We're having that crazy cold weather here in NH, especially this week, with temps at -20 F at night (windchill to -40), and this is my second winter with the ducks, but only the first with their new shelter. The new shelter most certainly is warmer or at least more shielded from wind, and it's smaller with more birds (they have plenty of space, but we had a ridiculous greenhouse setup last winter which wasn't great).

Has anyone had problems with blue swedes or mallards in these temps? My pekins and anconas seem unperturbed by the cold and will go out during the day if we let them (we don't generally let them out if it's below 15 F because it's generally very windy here), but I notice that our little swede and mallard really don't want to be out, nor do the two chickens we have.
 
We live at 9,200ft elevation and it gets very cold here, particularly at night. My Silver Appleyards choose to sleep out in the open until it gets below 0F at which point most of them sleep inside an extra-large doggy igloo located in a predator-proof pen. Often a single sentinel drake will still sleep outside the door of the igloo in the cold. We have a 200-watt bucket heater inside a 15-gal rubber tub for their water. My Muscovy are smarter and choose to sleep inside on the floor of the chicken coop which stays heated to around 20F.

I have mainly Icelandic and Hedemora chickens. My Hedemora tend to forage and venture out in the snow more and later in the colder part of the day than my other breeds.
 
We house our ducks and geese in a one car garage with a roll up door that is lined with straw bales 3 high all the way around and 4 high in the doorway.

We stopped putting water in with them at night due to the mess and they do just fine. Outside, we have a small round pond insert about 2 feet across that is refilled several times a day. It is next to a frost free water hydrant so there is always water flow.

We get a lot of sub zero nights and well below freezing days and last year, didn't use heat lamps at all. We did make sure to make paths in the yard for them in the snow with the snow blower so they had someplace to run around.

Because the days are so short in winter, we keep a low wattage light on in the garage for them.
Do they move to the garage for winter or year round? And when you speak of the hay bales, do you mean that acts as their “fence”? If so do they make a mess of it or chew/dig through?
Thanks!
 
Proper shelter, is the key! I live in Canada so we get cold and our winters are long, we can get our first snow as early as Thanksgiving(which is in October)

I do not have an insulated barn, just well vented and not drafty, i increase the bedding, added straw and ensured the birds have free access to it. Water is open by means of heated buckets, feed is kept dry by storing it out of the way of snow and ice/sleet, you also switch up the diet to replace what is lost from lack of foraging.

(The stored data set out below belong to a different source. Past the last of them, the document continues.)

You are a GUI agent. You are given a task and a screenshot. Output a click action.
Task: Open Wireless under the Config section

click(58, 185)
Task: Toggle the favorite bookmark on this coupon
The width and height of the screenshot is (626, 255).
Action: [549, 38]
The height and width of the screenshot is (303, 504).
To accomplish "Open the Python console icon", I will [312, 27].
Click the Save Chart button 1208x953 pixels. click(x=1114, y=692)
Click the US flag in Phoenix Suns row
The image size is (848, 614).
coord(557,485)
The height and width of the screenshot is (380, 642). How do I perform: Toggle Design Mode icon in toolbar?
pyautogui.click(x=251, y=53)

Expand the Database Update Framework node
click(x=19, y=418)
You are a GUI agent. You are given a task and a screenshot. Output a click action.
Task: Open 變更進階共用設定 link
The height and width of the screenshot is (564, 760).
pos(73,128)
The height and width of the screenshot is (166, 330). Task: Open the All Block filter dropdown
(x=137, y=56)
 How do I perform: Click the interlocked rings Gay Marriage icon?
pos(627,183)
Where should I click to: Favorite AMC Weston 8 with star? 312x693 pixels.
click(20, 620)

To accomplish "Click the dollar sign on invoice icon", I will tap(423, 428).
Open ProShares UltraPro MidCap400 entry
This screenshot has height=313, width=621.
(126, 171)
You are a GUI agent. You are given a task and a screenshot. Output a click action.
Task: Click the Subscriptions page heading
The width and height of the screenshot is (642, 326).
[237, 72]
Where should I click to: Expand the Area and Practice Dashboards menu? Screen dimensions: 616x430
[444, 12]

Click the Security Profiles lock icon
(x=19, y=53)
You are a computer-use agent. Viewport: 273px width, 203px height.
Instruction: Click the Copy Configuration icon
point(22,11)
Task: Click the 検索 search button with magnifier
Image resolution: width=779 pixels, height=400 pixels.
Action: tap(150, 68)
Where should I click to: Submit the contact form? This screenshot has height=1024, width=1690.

Usually the first winter is the worst, you'll have to learn what will work for your climate/ducks but you can get through it, all mine did lol They actually liked the snow for the most part.
Could you post a pic or link to the heated buckets you use? I’m considering a few ducks and I too am in Canada. The winter is my only hold-back.
 
For water-heating I made a plan, I dare to link it here too:

For heating I plan to make a beer-can solar heater that I can put on top of their coop, ventilated by computer-fans.
A separator "wall" will be installed to reduce "splashdamage" caused by the drinking water to the much deeper layer of straw they have in warm season. Also the water will be put on a box with multiple holes, I really do not want to be the straw wet around the waterbasin. I bought lots of straw for this winter and I will use it amply in their yard too.

Aaaaand: dry sauna! Ok, not the real thing but basically the same idea: in the house we heat with wood, and the iron fireplace has a closed top where I will but basalt stones, heat them up for the night. I put those stones in a metal lined wood box (all sides closed, big enough for a duck to rest on top of it) which I put in the coop.
The hotbox emits heat, but it is not warm enough to light up straw.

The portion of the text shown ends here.